É perceptível o fato de que as relações interpessoais e lingüísticas entre os sujeitos estão se modificando, na medida em que interagem em rede, mundialmente, com o Outro, mediados pelo computador. O elemento técnico já é constitutivo da “nova identidade humana”, se é que podemos denominar de “nova” as relações de mobilidade, troca, diálogo, escrita, que se estabelecem entre os indivíduos interligados pelas tecnologias, em especial, a telemática digital.
Por trás das telas dos computadores, o mundo vive uma guerra invisível entre o bem e o mal. De um lado, estão os hackers, protetores de sistemas e apaixonados por códigos de informática. Do outro, os crackers, criminosos que invadem redes digitais e roubam informações sigilosas.
Para se proteger na rede é importante saber que segurança é um processo e que a rede é um ambiente de incertezas. Nenhum software garante proteção o tempo todo, como também não devemos abrir nenhum tipo de arquivo de pessoas desconhecidas principalmente os que são enviados sem você pedir; devemos sempre atualizar o antivírus, mas saber que ele não é garantia de um possível ataque. Não há antivírus para um vírus novo; como também não devemos fornecer informações pessoais em salas de conferência, bate papo e programas de mensagens instantâneas, como o MSN. Você pode estar sendo espionado sem saber.

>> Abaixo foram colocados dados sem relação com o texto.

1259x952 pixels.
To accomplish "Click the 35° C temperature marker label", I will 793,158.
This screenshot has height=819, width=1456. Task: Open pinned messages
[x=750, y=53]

Francisco Alves, 47, pai de 2 adolescentes de 15 e 18anos, comentam que o diálogo e a conscientização de pais e educadores com os adolescentes seja a única forma de protegê-los de riscos e ensina-los a usar “as maravilhas no mundo digital”. Francisco comenta que 70% dos jovens dispensam uma balada para ficar conectados em salas de bate-papo na internet”.
Carolina Almeida, 15, estudante do 2° ano do Colégio Luís Eduardo Magalhães comenta que conta as horas para estar em casa, só para se conectar a internet, podendo assim vim a conhecer pessoas novas, desabafar e até mesmo para falar com seus amigos do colégio através do MSN e do orkut.
A professora Maria de Paula do colégio Costa e Silva na Ribeira comenta que as comunidades virtuais se transformam em agrupamentos de pessoas que compartilham idéias e pensamentos, acrescentando que a construção de comunidades virtuais de qualidade é possível e que elas são uma nova possibilidade de conhecer a realidade e redescobrir a intelectualidade. Maria também acredita que, se não conseguirmos desenvolver a pedagogia com imaginação, nada dará certo. “Não devemos perguntar o que a tecnologia pode fazer pela gente, mas o que podemos fazer para a tecnologia melhorar a Educação”.
Pedro Alves, 20, estudante de informática, comenta que além de usar o computador por várias horas por dia, o considera como um mecanismo para resolver os seus problemas do dia-a-dia como fazer compras, o qual o mesmo aproveita a internet para faze-las virtualmente, já que assim suas compras são entregue em casa fazendo com que o mesmo venha a aproveitar mas o seu tempo.